Scenarios

Infrastructure Use Scenarios

Possibilities offered by Dariah.lab in terms of services, equipment, and datasets, are illustrated by a number of scenarios described following the convention adopted in the Standardization Survival Kit. SSK is an open tool for publishing research scenarios documenting good practices and standards used in research in the field of digital humanities and cultural heritage.

The purpose of presenting scenarios developed for Dariah.lab is to explain what a given infrastructure element offers and how it can be used in different areas, and to enable assessment of its usefulness for different groups of users.
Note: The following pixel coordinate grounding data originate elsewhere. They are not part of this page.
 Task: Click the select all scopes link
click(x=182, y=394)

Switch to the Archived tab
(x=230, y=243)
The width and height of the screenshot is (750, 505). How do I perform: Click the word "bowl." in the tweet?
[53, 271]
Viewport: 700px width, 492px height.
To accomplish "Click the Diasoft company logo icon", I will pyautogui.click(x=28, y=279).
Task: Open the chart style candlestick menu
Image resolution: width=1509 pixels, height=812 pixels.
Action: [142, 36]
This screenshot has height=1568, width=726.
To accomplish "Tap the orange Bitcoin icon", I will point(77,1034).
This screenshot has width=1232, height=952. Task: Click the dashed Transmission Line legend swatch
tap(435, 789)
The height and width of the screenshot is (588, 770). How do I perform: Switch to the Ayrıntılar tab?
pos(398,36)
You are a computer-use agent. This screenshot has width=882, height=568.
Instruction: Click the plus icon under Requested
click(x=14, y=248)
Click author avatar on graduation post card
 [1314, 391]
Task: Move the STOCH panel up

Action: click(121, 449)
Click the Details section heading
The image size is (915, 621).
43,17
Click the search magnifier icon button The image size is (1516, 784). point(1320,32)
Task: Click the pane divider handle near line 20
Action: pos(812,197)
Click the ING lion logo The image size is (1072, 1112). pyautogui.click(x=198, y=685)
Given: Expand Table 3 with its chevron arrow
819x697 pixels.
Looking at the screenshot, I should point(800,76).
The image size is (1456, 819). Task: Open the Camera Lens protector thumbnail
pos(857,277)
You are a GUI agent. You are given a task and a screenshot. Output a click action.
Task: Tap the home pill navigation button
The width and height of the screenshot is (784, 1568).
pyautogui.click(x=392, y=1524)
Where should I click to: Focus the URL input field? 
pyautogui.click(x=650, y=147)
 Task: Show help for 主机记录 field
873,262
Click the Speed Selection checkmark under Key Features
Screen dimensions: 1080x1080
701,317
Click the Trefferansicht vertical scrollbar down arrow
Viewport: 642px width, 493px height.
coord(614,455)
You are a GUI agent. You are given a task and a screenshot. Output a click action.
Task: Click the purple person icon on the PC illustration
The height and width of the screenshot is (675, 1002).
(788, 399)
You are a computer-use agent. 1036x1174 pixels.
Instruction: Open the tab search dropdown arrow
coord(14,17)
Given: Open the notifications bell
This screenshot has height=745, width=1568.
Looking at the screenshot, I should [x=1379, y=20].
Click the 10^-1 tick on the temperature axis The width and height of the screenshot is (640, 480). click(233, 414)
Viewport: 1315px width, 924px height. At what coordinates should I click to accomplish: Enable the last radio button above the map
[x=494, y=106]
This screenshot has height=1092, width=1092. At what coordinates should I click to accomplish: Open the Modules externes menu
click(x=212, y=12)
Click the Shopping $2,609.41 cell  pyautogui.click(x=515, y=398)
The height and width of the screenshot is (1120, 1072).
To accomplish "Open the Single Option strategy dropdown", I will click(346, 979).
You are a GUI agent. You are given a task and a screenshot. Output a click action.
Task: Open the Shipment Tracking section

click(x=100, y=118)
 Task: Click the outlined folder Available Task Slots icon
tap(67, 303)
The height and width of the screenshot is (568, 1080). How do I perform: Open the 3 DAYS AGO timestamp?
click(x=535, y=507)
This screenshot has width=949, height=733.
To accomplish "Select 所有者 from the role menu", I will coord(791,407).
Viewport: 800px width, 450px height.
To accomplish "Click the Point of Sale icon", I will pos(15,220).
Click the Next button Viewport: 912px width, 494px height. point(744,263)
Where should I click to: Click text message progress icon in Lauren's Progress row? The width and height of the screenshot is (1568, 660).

The scenarios also illustrate the possibilities of using several elements of the infrastructure for data processing by putting them together in a certain order in a work flow.

The set of scenarios presented below will be gradually extended.

Creating subtitles for a video based on its audio track
Generating automatic abstract based on article content

Creating subtitles for a video based on its audio track

The aim of the scenario is to generate so-called closed captioning based on the transcription of the audiovisual material’s soundtrack for viewers with hearing disabilities.

Obiects:
- Multimedia
- Sound
- Text

Techniques:
- Information Retrieval
- Machine Learning

Standards:
- ISO/IEC 14496
- XML
- WebVTT

Extracting audio tracks from audiovisual material

Conversion

Selecting the form of speech recognition results in terms of conversion (e.g., digital notation of dates, times, abbreviations, etc.).

Obtain speech transcriptions for individual audio tracks in XML format containing converted orthographic notation and timestamps

Data Recognition
Transcription

Conversion of the results to the selected subtitle format

Translation

Manual modification of speech recognition results in order to correct errors, adjust the length of subtitles to the available display time, supplement them with a description of non-verbal sounds

Cleaning
Editing

Generating automatic abstract based on article content

The goal is to obtain abstracts of literature articles using unsupervised learning algorithms to enrich metadata of scientific texts

Obiects:
- Text

Techniques:
- Information Retrieval
- Encoding
- Content Analysis

Loading an input file

Encoding

Paper content processing

Content Analysis

Generating abstract

Modelling
Anotating

Writing result to the output file

Result verification